PROBLEMS TO WORK ON>
1. In the news story about the polio survivors, where was the isolation unit on which David and Sue Smith were placed as children?
2. Summarize the news story about the polio survivors in two sentences.
3. Carry on the news story about the polio survivors from the point where it stops.

TEXT PASSAGE>
Married polio survivors who were placed on the same insolation unit as children are calling for one last push to eradicate the disease.

Lower Kingswood couple David and Sue Smith have been married for 43 years and are supporting the One Last Push campaign urging the public to pressure the government to help rid the world of the virus in the hope that other children will not suffer as they did.

David is a retired NHS accountant who wears a full-length leg brace on his left leg, and Sue is a retired primary school teacher whose right leg is two-and-a-half inches shorter than her left leg.

Sue was 15 months old and David, 12 months, when they were placed on the same isolation unit in Gravesend, Kent, where their families lived and worked.

Sue acknowledges how lucky she and David were that the NHS existed when they contracted polio.

She said: “If it hadn’t been there, our families would have struggled to pay for our treatment and we wouldn’t have had access to the equipment we needed.”

The disease has not stopped them from making the most of their lives.

Sue is in the Women’s Institute, sings in two choirs, plays the piano and is a member of a handbell team.

David is now an advisor at the Citizens Advice in Reigate, is the treasurer and trustee of a charity that helps people after a stroke, and also plays guitar.

They have also raised two sons, Adam, 40, and Oliver, 38, and have four grandchildren.

The couple has asked their MP Crispin Blunt to do what he can to ensure the government commits to ending polio.

In 2013, the UK pledged up to £300 million over six years to help vaccinate about 360 million children, and the following year India was declared polio-free.

GIVEN DATA>
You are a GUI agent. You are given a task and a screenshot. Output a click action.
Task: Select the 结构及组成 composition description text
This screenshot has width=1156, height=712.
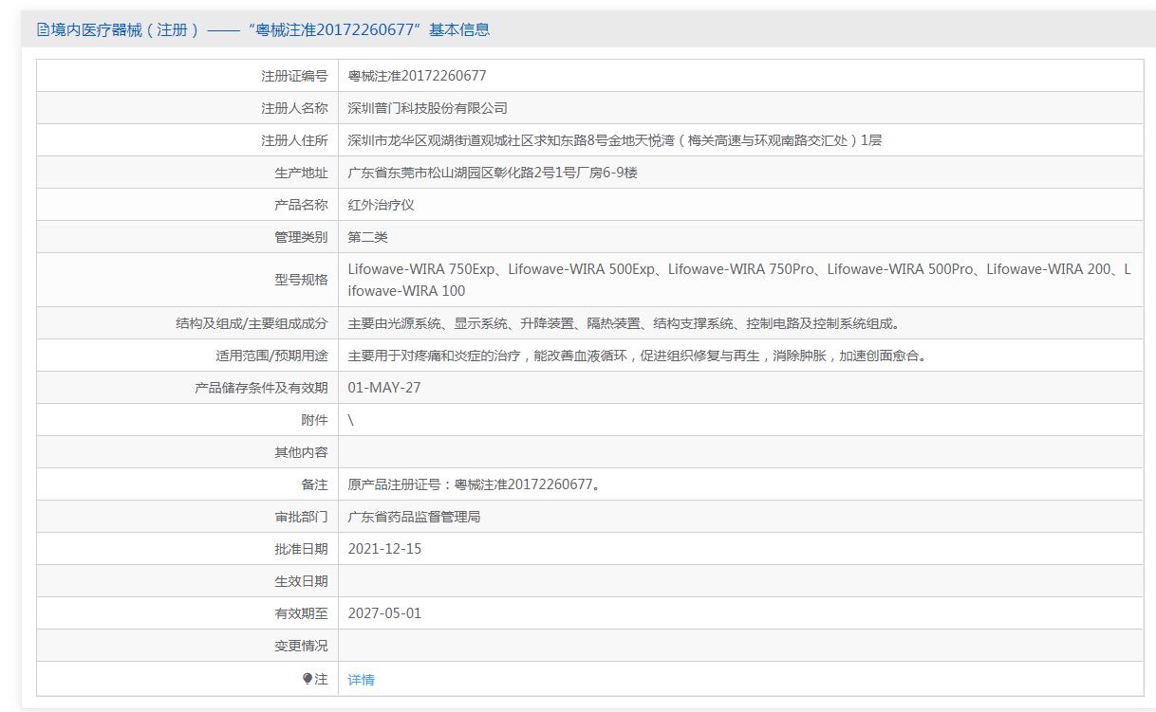coord(624,323)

EXERCISE RESULTS>
1. Gravesend, Kent.

2. David and Sue Smith, a Lower Kingswood couple married for 43 years who were placed on the same isolation unit as infants with polio, are supporting the One Last Push campaign to rid the world of the virus. They have led full lives despite the disease and have asked their MP, Crispin Blunt, to help ensure the government commits to ending polio.

3.
Up until the 1980s, polio was still paralysing people and Sue and David are two of more than 120,000 men and women suffering from the after-effects of this devastating disease in the UK.

Polio is now only endemic in Pakistan, Afghanistan and Nigeria, but cheap vaccines have helped push the disease into steep decline.

If it was eliminated, it would be only the second disease – after small pox – in human history that has been eradicated.

Reigate and Banstead MP Crispin Blunt said: “After centuries of suffering caused by poliovirus, its end is in sight.

“There is a genuine opportunity for us to eradicate polio by 2020 – and we need leaders to back the efforts of the millions of volunteers and health workers around the world who are working to end the disease.

“I am pleased to be associated with this campaign to recognise the wonderful work that is being done to eradicate polio. Together with One Last Push, we have the opportunity to change the world for better and deliver a lasting global legacy.”